• Directions
Could you restate word for word every line from the one containing "This screenshot has width=520, height=311." to the end of the records, and nothing else?

*** Opening of Records provided ***

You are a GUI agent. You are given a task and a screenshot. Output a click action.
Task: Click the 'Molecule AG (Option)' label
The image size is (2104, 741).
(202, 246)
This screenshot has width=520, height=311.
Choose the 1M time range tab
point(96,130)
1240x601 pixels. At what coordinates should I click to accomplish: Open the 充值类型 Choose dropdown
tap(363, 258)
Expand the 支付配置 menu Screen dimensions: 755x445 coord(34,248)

*** Close of Records provided ***

• Exercise answer
This screenshot has width=520, height=311.
Choose the 1M time range tab
point(96,130)
1240x601 pixels. At what coordinates should I click to accomplish: Open the 充值类型 Choose dropdown
tap(363, 258)
Expand the 支付配置 menu Screen dimensions: 755x445 coord(34,248)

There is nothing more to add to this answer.